(DATA SHOWN)
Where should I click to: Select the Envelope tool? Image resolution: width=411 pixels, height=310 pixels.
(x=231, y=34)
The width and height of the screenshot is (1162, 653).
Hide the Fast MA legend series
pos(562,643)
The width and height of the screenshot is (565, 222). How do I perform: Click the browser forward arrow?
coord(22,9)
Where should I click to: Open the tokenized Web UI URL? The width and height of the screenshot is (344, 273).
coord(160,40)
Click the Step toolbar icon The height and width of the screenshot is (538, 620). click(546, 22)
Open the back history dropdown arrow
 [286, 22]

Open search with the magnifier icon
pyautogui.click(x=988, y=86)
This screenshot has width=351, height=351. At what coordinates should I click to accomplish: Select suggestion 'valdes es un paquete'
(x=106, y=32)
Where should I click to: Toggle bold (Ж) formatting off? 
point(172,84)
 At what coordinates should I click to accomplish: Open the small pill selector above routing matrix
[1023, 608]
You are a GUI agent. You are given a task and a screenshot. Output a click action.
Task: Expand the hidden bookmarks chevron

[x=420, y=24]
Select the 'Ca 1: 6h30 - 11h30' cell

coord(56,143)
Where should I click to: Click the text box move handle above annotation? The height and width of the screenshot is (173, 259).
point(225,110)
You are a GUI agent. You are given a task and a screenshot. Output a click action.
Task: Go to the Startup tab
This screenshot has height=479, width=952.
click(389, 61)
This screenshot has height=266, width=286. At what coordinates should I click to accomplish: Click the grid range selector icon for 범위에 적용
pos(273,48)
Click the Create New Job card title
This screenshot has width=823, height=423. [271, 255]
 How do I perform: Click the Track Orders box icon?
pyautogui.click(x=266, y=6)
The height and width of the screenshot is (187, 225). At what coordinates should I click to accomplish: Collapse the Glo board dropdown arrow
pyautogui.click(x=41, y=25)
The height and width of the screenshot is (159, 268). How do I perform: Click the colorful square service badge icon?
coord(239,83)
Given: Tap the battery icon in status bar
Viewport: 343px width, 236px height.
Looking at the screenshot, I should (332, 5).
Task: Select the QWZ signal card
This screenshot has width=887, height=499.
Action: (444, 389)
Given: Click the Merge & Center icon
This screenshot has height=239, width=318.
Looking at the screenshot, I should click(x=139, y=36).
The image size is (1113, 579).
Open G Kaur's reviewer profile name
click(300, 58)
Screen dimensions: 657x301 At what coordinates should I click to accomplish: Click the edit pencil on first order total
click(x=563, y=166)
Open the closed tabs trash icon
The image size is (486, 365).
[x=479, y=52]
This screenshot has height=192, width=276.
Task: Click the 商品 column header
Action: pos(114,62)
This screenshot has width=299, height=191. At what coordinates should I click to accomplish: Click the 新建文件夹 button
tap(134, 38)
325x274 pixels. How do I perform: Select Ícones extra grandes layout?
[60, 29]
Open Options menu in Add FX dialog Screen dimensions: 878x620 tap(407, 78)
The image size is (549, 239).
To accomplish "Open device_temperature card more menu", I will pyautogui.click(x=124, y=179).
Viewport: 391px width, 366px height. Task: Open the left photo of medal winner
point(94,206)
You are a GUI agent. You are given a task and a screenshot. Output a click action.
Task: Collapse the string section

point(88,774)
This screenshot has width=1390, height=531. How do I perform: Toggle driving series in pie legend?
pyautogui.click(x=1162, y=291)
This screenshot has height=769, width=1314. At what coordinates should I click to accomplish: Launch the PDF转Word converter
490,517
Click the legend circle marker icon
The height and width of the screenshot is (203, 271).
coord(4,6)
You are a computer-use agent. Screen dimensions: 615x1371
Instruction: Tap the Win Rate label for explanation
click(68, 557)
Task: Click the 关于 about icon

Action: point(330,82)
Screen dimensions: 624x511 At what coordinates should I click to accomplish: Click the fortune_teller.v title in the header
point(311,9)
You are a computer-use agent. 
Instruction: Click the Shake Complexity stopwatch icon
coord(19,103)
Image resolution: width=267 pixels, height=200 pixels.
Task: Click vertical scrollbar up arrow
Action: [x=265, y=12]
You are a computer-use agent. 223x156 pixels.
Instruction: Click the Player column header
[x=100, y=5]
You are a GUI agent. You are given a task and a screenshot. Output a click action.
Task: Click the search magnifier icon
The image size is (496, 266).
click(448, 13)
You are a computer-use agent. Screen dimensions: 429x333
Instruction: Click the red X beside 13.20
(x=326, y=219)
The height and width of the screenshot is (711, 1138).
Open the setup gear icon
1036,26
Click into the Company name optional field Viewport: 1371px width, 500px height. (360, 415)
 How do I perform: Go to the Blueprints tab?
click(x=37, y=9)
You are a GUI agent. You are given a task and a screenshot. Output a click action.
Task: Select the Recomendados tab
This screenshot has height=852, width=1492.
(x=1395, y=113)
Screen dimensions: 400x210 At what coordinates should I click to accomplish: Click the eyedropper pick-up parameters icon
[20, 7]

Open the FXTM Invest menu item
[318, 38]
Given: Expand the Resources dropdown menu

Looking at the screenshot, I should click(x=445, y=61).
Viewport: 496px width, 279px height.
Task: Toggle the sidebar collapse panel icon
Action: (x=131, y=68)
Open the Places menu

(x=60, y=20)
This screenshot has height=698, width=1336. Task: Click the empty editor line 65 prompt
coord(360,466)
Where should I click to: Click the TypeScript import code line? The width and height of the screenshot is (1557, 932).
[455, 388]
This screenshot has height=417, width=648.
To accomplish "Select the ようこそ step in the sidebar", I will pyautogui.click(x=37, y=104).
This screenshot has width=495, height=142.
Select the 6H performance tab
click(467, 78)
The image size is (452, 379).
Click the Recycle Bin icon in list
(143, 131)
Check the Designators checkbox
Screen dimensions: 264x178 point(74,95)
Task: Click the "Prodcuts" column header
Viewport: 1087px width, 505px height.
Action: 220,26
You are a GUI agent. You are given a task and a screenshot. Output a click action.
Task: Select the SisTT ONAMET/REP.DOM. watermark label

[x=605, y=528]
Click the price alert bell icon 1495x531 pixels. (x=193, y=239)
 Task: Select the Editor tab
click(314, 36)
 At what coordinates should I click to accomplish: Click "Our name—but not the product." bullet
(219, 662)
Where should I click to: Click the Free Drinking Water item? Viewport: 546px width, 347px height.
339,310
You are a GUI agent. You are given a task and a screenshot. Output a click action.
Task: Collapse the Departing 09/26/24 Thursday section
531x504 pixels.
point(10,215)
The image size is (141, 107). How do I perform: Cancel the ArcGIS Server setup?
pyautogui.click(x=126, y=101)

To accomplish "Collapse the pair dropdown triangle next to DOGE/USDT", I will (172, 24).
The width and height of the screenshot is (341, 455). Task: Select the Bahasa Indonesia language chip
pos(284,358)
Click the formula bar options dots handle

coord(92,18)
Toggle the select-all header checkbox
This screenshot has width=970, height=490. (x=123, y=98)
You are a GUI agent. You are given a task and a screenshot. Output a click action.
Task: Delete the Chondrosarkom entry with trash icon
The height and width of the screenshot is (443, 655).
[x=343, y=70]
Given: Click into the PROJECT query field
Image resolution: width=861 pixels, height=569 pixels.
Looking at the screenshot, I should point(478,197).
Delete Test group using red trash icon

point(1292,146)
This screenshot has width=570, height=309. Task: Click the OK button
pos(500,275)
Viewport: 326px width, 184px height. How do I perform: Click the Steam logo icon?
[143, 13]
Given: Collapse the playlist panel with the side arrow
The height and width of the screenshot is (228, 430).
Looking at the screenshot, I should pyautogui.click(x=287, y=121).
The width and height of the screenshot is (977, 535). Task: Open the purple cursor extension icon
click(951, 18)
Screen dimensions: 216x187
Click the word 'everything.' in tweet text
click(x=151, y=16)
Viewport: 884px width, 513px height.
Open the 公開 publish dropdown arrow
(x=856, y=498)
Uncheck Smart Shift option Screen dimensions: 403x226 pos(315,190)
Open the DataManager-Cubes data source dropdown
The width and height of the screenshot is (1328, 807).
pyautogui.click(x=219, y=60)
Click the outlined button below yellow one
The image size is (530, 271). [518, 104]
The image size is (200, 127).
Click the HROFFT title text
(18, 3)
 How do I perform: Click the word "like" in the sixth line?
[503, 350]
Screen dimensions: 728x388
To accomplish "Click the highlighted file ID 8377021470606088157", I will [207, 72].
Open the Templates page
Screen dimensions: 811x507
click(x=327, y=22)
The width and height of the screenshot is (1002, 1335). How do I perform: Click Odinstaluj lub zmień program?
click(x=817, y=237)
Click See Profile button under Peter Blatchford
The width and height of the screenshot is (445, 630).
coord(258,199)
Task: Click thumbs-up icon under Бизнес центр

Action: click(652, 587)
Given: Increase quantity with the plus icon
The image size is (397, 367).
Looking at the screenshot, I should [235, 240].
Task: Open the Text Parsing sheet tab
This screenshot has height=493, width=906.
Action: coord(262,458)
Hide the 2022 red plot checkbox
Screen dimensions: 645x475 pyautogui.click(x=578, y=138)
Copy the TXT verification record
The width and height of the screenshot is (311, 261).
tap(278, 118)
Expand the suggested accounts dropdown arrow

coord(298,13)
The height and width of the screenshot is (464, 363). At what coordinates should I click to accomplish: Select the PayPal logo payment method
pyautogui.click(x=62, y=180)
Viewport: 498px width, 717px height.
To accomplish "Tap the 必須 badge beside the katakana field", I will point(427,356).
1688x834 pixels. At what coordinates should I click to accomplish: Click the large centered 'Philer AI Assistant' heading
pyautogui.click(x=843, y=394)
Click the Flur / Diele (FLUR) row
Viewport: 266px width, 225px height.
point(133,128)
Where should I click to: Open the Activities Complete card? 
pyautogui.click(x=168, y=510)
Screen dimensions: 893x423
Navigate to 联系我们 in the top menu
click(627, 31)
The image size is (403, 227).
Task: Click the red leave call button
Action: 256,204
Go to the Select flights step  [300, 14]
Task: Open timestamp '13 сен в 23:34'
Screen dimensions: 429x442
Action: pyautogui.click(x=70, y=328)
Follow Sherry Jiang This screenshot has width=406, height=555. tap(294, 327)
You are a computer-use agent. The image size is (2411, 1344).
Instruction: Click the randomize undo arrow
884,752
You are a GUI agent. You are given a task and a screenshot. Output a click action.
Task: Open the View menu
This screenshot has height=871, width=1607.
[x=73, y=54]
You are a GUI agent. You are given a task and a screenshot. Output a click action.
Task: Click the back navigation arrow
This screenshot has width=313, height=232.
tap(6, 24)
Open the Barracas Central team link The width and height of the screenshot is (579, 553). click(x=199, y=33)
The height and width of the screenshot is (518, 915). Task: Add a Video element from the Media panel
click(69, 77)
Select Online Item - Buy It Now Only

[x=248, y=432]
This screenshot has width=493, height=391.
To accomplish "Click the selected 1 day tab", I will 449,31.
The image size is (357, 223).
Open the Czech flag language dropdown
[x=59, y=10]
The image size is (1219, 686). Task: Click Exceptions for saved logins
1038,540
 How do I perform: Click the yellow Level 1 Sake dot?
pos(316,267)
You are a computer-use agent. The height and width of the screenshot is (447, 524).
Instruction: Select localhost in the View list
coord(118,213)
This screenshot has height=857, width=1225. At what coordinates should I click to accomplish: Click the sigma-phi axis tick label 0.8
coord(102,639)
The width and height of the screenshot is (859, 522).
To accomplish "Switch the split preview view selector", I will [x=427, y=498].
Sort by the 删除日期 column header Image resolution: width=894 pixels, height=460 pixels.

(BRIEF) Restate word for word the lines from the one holding "The width and height of the screenshot is (859, 522)." to the end of the listing, both ends included, and nothing more.

(RESPONSE TO THE TASK)
The width and height of the screenshot is (859, 522).
To accomplish "Switch the split preview view selector", I will [x=427, y=498].
Sort by the 删除日期 column header Image resolution: width=894 pixels, height=460 pixels.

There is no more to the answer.